WH Group Ltd (00288.HK), the world’s largest pork processor, has cancelled its Hong Kong listing plan amid poor market sentiment, the Hong Kong Economic Journal reported Wednesday, citing sources close to the situation.
The decision came a few days after the company slashed two-thirds of the proposed fundraising to about 1.3 billion shares from 3.66 billion and postponed the listing by more than a week.
Analysts said the company may be having a hard time pitching the deal to investors because of its relatively high price of HK$8 (US$1.03) to HK$11.25 per share.
In contrast, Sunfonda Group Holdings Ltd. (01771.HK) is relaunching its share sale at HK$3.61 apiece, roughly 1 percent less than the low side of a previous price range.
After landing China Insurance Group, Sunfonda has won two more cornerstone investors — an indirect unit of Guangzhou Automobile Group Co.
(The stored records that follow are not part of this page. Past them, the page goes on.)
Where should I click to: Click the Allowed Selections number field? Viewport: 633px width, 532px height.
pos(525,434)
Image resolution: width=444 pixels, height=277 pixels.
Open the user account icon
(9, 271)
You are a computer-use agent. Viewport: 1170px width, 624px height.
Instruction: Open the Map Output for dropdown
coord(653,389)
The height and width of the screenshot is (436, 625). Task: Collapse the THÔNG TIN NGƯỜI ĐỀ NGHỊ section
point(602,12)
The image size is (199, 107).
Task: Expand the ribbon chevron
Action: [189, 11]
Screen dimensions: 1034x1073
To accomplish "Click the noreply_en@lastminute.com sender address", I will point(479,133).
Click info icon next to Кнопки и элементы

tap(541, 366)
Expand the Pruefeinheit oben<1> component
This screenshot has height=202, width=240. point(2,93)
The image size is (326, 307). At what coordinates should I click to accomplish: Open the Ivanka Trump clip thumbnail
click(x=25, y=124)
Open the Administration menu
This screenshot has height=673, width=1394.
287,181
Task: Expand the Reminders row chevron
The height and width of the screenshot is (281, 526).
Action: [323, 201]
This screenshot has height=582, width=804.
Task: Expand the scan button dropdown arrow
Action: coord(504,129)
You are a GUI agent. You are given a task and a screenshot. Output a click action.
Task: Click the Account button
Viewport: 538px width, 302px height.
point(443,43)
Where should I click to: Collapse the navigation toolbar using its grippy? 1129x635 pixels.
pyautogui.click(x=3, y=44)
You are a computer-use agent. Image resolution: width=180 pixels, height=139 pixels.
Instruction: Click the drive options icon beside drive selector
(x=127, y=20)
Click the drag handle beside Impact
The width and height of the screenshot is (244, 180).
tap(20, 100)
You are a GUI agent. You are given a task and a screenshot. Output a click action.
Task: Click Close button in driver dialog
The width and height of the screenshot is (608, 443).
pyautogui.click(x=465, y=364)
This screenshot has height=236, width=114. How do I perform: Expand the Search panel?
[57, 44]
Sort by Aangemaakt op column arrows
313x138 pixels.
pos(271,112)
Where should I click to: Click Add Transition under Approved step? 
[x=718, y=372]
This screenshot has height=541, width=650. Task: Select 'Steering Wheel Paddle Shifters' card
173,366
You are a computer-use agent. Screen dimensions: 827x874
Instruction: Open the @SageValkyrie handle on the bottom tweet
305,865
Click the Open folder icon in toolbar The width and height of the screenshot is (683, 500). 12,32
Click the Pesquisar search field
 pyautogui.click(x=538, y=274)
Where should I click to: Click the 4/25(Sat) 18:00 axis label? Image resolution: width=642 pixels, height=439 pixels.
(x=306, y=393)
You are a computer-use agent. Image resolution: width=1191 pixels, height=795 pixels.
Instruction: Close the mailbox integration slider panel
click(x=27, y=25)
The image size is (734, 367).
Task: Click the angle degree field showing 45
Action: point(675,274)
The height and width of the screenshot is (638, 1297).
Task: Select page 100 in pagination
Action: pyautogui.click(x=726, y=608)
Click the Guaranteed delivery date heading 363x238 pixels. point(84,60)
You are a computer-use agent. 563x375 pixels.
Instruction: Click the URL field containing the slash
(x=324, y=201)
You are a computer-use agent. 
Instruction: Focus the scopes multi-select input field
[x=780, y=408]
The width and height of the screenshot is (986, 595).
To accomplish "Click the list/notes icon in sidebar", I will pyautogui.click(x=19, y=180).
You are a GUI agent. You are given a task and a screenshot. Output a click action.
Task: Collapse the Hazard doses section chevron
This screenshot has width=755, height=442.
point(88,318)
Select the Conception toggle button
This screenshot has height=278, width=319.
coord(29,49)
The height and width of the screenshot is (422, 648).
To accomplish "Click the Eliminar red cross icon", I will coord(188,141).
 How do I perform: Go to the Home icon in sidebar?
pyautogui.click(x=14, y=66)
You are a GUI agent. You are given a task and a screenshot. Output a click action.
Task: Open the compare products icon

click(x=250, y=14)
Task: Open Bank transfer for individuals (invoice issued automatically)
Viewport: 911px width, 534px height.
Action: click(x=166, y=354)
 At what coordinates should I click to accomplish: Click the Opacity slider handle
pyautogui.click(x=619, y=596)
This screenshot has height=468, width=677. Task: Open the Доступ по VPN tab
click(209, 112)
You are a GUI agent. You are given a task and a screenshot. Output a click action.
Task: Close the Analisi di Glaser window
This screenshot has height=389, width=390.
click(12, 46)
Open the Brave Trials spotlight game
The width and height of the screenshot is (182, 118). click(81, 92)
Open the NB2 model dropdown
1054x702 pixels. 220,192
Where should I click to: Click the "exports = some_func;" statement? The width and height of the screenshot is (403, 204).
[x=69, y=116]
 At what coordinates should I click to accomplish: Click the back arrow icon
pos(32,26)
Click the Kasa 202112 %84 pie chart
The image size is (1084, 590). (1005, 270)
Ltd. (02238.HK) and a private equity fund, the report said.
Meanwhile, Bank of Beijing Co. Ltd. (601169.CN), is planning to sell 3.4 billion H shares in Hong Kong this year in a deal potentially worth 26 billion yuan (US$4.15 billion).
The proposed fundraising would boost the bank’s capital adequacy ratio 3 percentage points, enough to cover its lending needs for the next five years, the report said.